== REQUIREMENTS ==
Copy out every line of the listing below word for word, with nothing changed or left out.

== DATASET RECORDS ==
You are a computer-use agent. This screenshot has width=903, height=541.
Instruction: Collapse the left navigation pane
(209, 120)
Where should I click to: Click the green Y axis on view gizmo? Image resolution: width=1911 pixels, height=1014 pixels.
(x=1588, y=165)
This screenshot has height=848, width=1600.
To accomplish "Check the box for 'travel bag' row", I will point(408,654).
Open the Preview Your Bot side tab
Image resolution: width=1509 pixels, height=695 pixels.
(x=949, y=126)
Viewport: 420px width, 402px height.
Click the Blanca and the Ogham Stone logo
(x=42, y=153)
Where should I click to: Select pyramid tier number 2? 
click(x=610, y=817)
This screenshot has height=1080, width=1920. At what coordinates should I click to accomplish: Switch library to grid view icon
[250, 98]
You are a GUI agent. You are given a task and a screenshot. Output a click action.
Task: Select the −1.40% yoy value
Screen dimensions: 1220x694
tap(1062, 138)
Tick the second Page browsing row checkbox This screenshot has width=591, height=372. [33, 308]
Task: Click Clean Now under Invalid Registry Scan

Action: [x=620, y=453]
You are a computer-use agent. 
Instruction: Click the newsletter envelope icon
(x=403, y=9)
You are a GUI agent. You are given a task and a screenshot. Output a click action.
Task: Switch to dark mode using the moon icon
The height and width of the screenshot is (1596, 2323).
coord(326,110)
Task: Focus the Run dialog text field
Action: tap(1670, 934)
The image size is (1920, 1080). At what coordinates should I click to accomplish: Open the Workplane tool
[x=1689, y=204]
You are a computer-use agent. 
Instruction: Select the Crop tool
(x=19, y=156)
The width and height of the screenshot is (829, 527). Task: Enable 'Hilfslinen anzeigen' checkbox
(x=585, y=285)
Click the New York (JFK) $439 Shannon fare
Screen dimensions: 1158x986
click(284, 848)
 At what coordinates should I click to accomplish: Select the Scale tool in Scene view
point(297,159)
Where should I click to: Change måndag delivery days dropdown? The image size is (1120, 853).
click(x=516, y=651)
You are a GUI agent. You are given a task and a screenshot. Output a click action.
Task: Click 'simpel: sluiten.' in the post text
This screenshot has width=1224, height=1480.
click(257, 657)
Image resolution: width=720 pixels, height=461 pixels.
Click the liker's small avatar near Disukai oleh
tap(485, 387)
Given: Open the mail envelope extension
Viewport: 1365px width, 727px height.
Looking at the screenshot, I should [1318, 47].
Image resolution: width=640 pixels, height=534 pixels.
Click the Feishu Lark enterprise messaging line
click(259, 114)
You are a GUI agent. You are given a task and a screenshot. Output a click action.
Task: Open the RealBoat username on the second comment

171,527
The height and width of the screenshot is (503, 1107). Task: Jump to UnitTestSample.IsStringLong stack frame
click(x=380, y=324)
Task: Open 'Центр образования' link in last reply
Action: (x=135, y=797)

== TASK SOLUTION ==
You are a computer-use agent. This screenshot has width=903, height=541.
Instruction: Collapse the left navigation pane
(209, 120)
Where should I click to: Click the green Y axis on view gizmo? Image resolution: width=1911 pixels, height=1014 pixels.
(x=1588, y=165)
This screenshot has height=848, width=1600.
To accomplish "Check the box for 'travel bag' row", I will point(408,654).
Open the Preview Your Bot side tab
Image resolution: width=1509 pixels, height=695 pixels.
(x=949, y=126)
Viewport: 420px width, 402px height.
Click the Blanca and the Ogham Stone logo
(x=42, y=153)
Where should I click to: Select pyramid tier number 2? 
click(x=610, y=817)
This screenshot has height=1080, width=1920. At what coordinates should I click to accomplish: Switch library to grid view icon
[250, 98]
You are a GUI agent. You are given a task and a screenshot. Output a click action.
Task: Select the −1.40% yoy value
Screen dimensions: 1220x694
tap(1062, 138)
Tick the second Page browsing row checkbox This screenshot has width=591, height=372. [33, 308]
Task: Click Clean Now under Invalid Registry Scan

Action: [x=620, y=453]
You are a computer-use agent. 
Instruction: Click the newsletter envelope icon
(x=403, y=9)
You are a GUI agent. You are given a task and a screenshot. Output a click action.
Task: Switch to dark mode using the moon icon
The height and width of the screenshot is (1596, 2323).
coord(326,110)
Task: Focus the Run dialog text field
Action: tap(1670, 934)
The image size is (1920, 1080). At what coordinates should I click to accomplish: Open the Workplane tool
[x=1689, y=204]
You are a computer-use agent. 
Instruction: Select the Crop tool
(x=19, y=156)
The width and height of the screenshot is (829, 527). Task: Enable 'Hilfslinen anzeigen' checkbox
(x=585, y=285)
Click the New York (JFK) $439 Shannon fare
Screen dimensions: 1158x986
click(284, 848)
 At what coordinates should I click to accomplish: Select the Scale tool in Scene view
point(297,159)
Where should I click to: Change måndag delivery days dropdown? The image size is (1120, 853).
click(x=516, y=651)
You are a GUI agent. You are given a task and a screenshot. Output a click action.
Task: Click 'simpel: sluiten.' in the post text
This screenshot has width=1224, height=1480.
click(257, 657)
Image resolution: width=720 pixels, height=461 pixels.
Click the liker's small avatar near Disukai oleh
tap(485, 387)
Given: Open the mail envelope extension
Viewport: 1365px width, 727px height.
Looking at the screenshot, I should [1318, 47].
Image resolution: width=640 pixels, height=534 pixels.
Click the Feishu Lark enterprise messaging line
click(259, 114)
You are a GUI agent. You are given a task and a screenshot. Output a click action.
Task: Open the RealBoat username on the second comment

171,527
The height and width of the screenshot is (503, 1107). Task: Jump to UnitTestSample.IsStringLong stack frame
click(x=380, y=324)
Task: Open 'Центр образования' link in last reply
Action: (x=135, y=797)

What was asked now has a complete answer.